## Task directions:
Reproduce the passage on Coyote word for word, between "Spiritual Service" and "a certain direction.", inclusive.

Mythological Figures: Coyote (5E)
  • Mythological Figures: Coyote (5E)


    One of the requests in Mythological Figures was for Coyote and that one took me a little while of sifting to figure out. Tricksters hold a special place in my heart, but how could we encapsulate so ephemeral and powerful a spirit as his in a mere statblock?

    I posit that while I’m sure it could be done, it should not be done, and while this is definitely not a forum for me to make homebrew class archetypes that seemed the right route for Coyote. I can certainly see him (or perhaps Anansi or Loki) being a major actor in a variety of campaigns, likely by influencing a lesser creature—like an adventurer—so in lieu of the usual NPC this week Mythological Figures features a new warlock patron!






    Coyote (Trickster Warlock Patron)
    As one of the most widespread and powerful spirits in many Native American cultures Coyote is an entity that embodies several themes. Two are more common than the rest: he is a teacher and a trickster. When he comes across a clever believer or an intelligent creature with a fateful soul, sometimes he entreats them with a bargain. In exchange for performing a few occasional, minor, inconsequential deeds on his behalf Coyote offers knowledge and power, teasing the secrets of existence for ever greater feats of service.

    Spiritual Service
    In order to gain Coyote’s favor you must regularly perform tasks on his behalf. Sometimes you will be made to undertake a quest or go out of your way to fulfill your end of the bargain but usually your powerful benefactor only requires you to do minor, innocuous things that are curious and seemingly unimportant. Unless noted otherwise, should you fail to perform all of your tasks at least once between one sunrise and the next you lose the features granted by this patron until the next sunset after you have fulfilled your duties to Coyote. Choose one task at 1st level and one additional task every time your proficiency bonus increases.

    • Sit or sleep only while facing a certain direction.
    • Make a daily offering worth 1 silver or more (such as handcrafted items or food).
    • Help a creature of prey escape a predator without doing any harm.
    • Drop 1 silver (or a token worth 1 silver) into each body of water or waterway you come across.
    • Trick a companion without doing any harm.
    • Abandon a useful item or weapon you own in a random location in the wilderness (once per week).
    • Build a shelter or dig a pit large enough for a Medium-sized creature to squeeze into.
    • Move something owned by another creature (or preferably a sleeping creature) to a place nearby and then abandon it.

    At the GM’s discretion, other tasks sourced from stories about Coyote (or another trickster god) may be appropriate.

    Pact of the Chain. Your familiar always appears to be a coyote but uses the statistics for a different creature (roll 1d4 when summoned: 1—imp, 2—pseudodragon, 3—quasit, 4—sprite). When it leaves your notice and you aren’t paying attention to it, your familiar plays tricks on your and your companions.

## Data excerpt:

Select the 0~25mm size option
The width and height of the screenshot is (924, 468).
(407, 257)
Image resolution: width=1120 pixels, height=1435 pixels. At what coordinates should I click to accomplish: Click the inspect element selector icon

## Response to the task:
Spiritual Service
    In order to gain Coyote’s favor you must regularly perform tasks on his behalf. Sometimes you will be made to undertake a quest or go out of your way to fulfill your end of the bargain but usually your powerful benefactor only requires you to do minor, innocuous things that are curious and seemingly unimportant. Unless noted otherwise, should you fail to perform all of your tasks at least once between one sunrise and the next you lose the features granted by this patron until the next sunset after you have fulfilled your duties to Coyote. Choose one task at 1st level and one additional task every time your proficiency bonus increases.

    • Sit or sleep only while facing a certain direction.